Disappointments? I have had a few. I couldn’t go outside and muck in the mud to prepare the garden for spring plantings. I never made it to the post office to mail my correspondence or pick up my letters. I merely managed to copy over my list of jobs that need to be done, I didn’t cross off anything. I spend more time recumbent than standing. That is a major disappointment. I wanted to complete all my deskwork, tasks that I can’t imagine anyone enjoys. I procrastinated. When I try to justify my disappointing behavior, my mind runs a screening of the L’Oreal commercial; it ends with a tagline that proclaims the truth I am just beginning to incorporate into my thinking.. I can do as I choose with my day Because I’m worth it.

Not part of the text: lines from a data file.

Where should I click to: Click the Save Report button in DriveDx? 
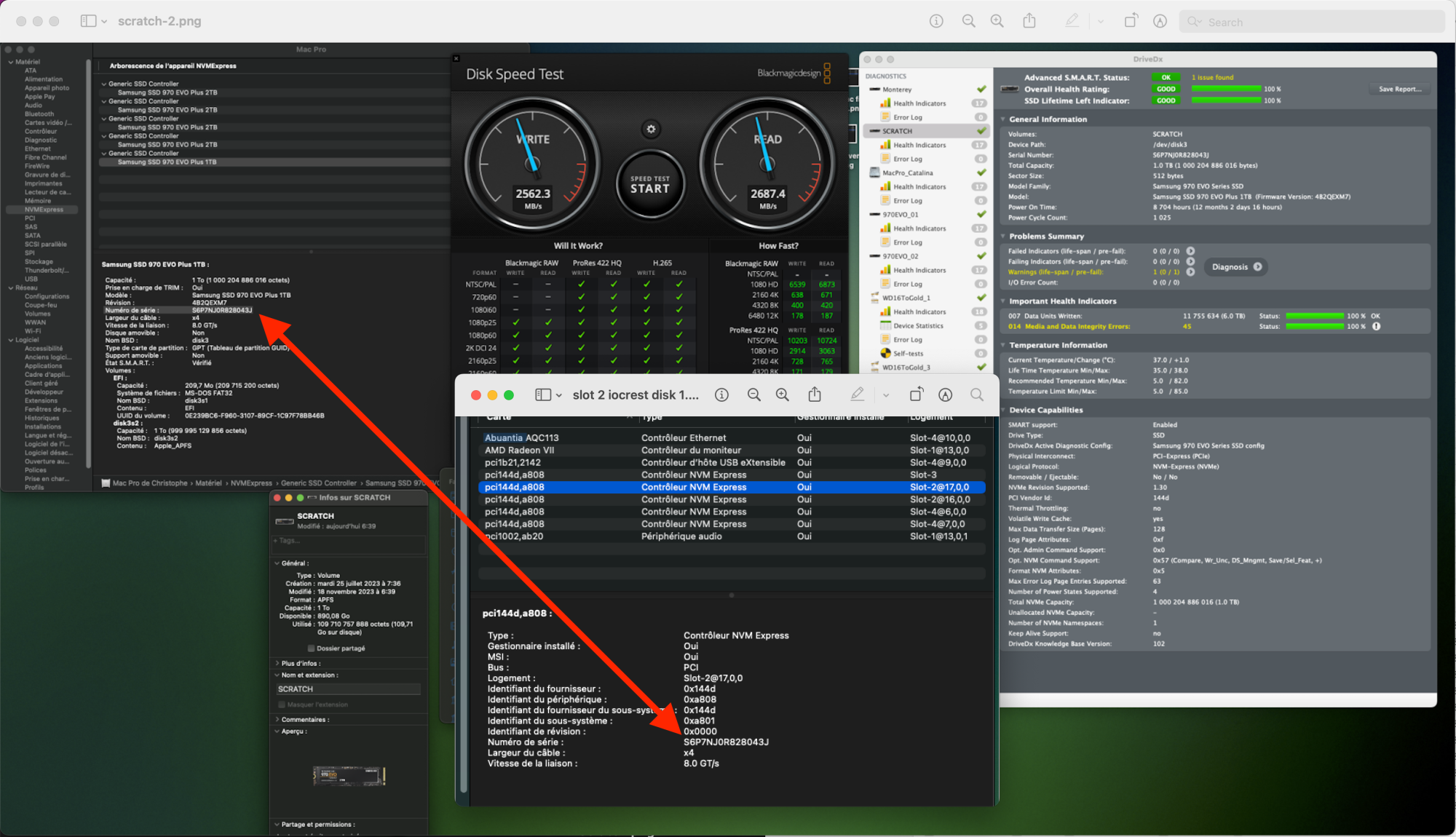[1399, 89]
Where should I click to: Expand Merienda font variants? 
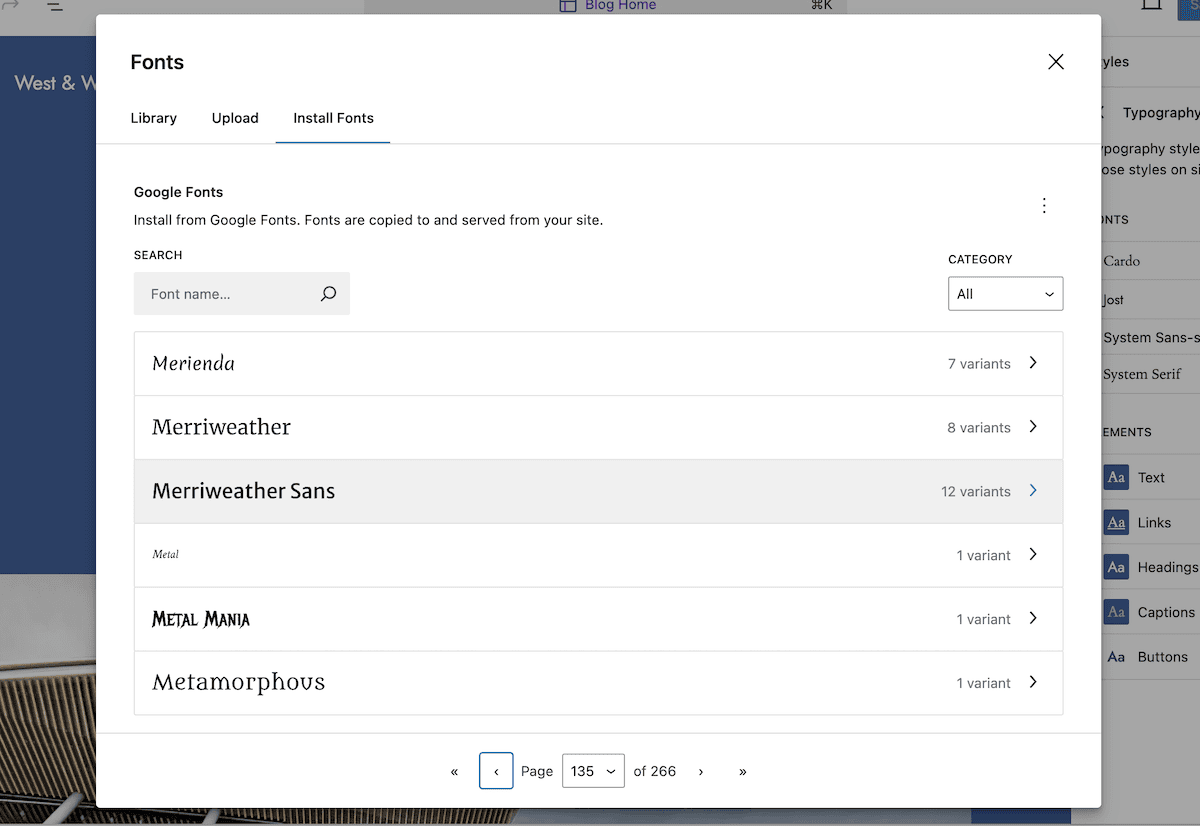point(1032,363)
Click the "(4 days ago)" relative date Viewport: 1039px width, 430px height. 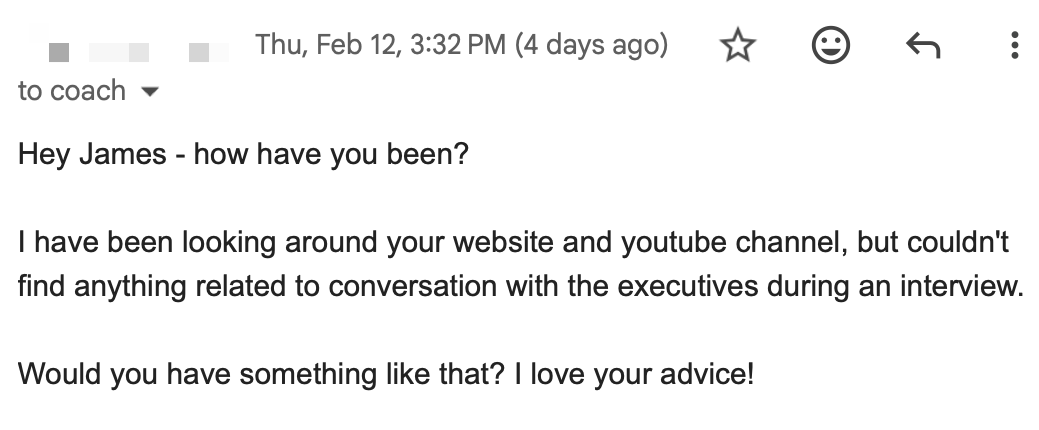pyautogui.click(x=591, y=45)
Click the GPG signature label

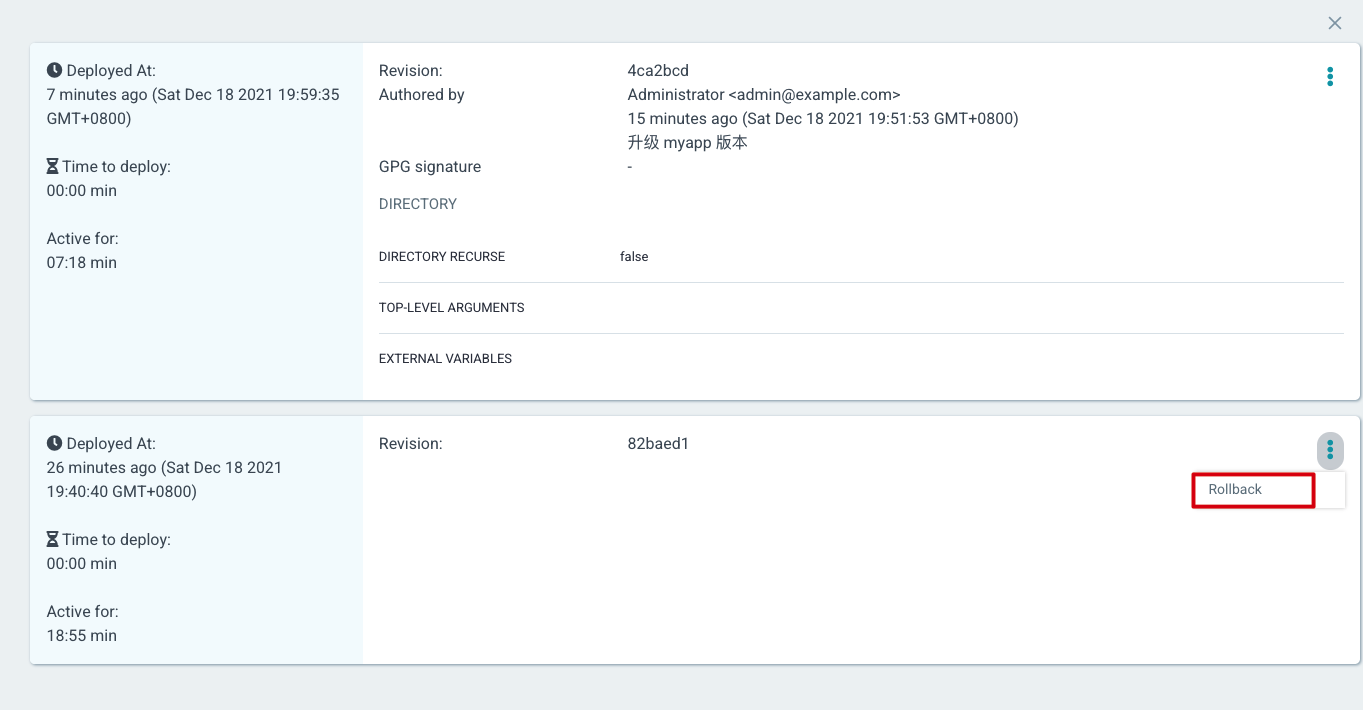pos(430,167)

The numbers of things for which I am grateful is extensive and growing. At the top of any such list I must always start with the love I feel from my family and friends. Talking to my children, wherever they are, always lifts my spirits. The fact that local as well as distant friends make time to visit with me by phone or in person makes me feel special and loved. That my spirit can almost always be lifted by love and beauty in any of their many forms is a gift.
With the start of each day, we can choose to live with an attitude of hope or despair. I picture hope and despair being like hungry, stray cats meowing at the door. Whichever one I invite in will make itself at home. Whichever one I feed will be mine for as long as I feed it. Today, this day, I chose hope.
Note about today: Had my mother survived, she would have been eighty today.